**Prompt:** Your answer should be every line of the records that contains the word "button", copied as it stands.

· · · · ·

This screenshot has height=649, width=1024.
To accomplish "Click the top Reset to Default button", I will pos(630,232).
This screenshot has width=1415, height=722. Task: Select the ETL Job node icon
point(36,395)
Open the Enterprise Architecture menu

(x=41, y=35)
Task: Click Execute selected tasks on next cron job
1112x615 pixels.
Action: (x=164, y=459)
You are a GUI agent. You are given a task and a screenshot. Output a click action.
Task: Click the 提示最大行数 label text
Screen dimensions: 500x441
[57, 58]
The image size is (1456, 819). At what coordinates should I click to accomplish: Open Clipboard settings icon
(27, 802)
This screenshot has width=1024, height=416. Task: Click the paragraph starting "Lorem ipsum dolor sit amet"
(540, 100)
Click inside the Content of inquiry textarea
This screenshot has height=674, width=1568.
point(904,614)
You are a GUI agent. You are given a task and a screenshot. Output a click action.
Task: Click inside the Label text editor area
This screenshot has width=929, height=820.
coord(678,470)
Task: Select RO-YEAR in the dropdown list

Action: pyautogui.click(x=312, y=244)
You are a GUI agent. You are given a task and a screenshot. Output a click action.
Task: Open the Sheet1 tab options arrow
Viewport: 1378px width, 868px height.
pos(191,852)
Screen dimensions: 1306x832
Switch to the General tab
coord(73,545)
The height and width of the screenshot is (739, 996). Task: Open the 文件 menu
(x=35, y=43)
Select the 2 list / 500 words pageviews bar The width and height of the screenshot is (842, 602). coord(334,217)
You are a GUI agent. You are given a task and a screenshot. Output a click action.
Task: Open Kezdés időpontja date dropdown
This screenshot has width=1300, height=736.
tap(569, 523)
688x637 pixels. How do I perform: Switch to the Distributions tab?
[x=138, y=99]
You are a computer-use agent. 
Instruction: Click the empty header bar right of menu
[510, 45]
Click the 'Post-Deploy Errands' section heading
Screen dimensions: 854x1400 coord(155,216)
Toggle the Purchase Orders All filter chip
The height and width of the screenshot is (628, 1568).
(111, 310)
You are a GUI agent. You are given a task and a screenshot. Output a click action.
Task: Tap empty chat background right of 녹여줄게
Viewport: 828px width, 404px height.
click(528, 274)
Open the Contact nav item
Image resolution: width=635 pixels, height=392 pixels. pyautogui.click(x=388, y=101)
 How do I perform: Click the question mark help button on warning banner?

· · · · ·

**Expected answer:**
To accomplish "Click the top Reset to Default button", I will pos(630,232).
 How do I perform: Click the question mark help button on warning banner?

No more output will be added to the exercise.